Balbix raised $8.6 million a year ago when it came out of stealth although the company was first founded 2.5 years ago by CEO Gaurav Banga (photographed above), who was a founder of Bromium, a fellow security company that has raised over $115 million from investors.

This time around with Balbix, Banga is turning predictive. The company’s platform uses a combination of smarts like artificial intelligence and machine learning to essentially map out all potential vulnerabilities within an organization. That could range from varying operating system version numbers to weak employee passwords, one employee’s poorly-secured laptop and beyond. The Balbix system plugs into existing operational security products to offer reactive responses and to create a real-time view of an organization’s security health and any weaknesses.
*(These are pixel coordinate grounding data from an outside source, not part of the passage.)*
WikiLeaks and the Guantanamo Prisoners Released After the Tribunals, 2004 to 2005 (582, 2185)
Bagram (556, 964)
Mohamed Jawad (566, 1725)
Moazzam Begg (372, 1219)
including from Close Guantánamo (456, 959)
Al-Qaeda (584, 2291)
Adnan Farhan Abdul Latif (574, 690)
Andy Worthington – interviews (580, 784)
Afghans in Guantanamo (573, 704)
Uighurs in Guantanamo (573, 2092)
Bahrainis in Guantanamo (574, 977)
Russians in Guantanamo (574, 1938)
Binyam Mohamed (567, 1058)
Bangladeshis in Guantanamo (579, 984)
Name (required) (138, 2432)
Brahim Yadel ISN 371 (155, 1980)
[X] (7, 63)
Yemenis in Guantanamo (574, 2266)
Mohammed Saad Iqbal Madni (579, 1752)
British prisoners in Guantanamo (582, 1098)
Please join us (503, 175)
“At enterprise scale, keeping everything up to snuff is very hard,” CEO Gauba told TechCrunch in an interview. “Most organizations have little visibility into attack surfaces, the right decisions aren’t made and projects aren’t secured.”

“We started this company so that we could use cutting-edge machine learning algorithms to automatically and comprehensively measure the security and attack surface, and to produce relevant insights for all stakeholders,” he added. “You look at the numbers and you could easily have hundreds of millions or tens of billions of data points to watch for vulnerabilities — you have to make sure they are ok.”

The timing certainly seems opportune, with data breaches seemingly in the headlines on a regular basis. In particular, in the case of Equifax, the implications of the attack went to the C-level management and boardroom.

“2017 was special,” Gauba said. “Ask any CIO, CEO, or board member of a public company and that was the year that everyone woke up [and] figured their careers were at risk. It should have happened before but it took he Equifax breach… they realized this thing is real and it can have a career-altering impact on their work and personal life.”

“The CSO was always the fall guy before, but now it can go all the way up,” he added. “One of our challenges we face now is how do you answer a board member or CEO’s questions on security. For us, the answer is simple: if you can’t measure something then you can’t improve it, the right decisions are based on data so go ahead and find that data.”

Unlike other solutions, Balbix doesn’t charge security companies by the event — aka attacks — so it remains invested in preventing those kinds of scenarios from happening.

For this round, Gauba said that the company was focused on raising “smart money” that goes beyond simply providing capital to offer strategic value, too. The company does have international reach in terms of customers — which include both enterprise customers and global managed security service providers (MSSP) — and sales but for now its only office is San Jose.

Internationalization is certainly an area where Singtel Innov8 and Mubadala Ventures — located in Southeast Asia and the Middle East, respectively — can lend a hand, and the company itself is weighing up international offices.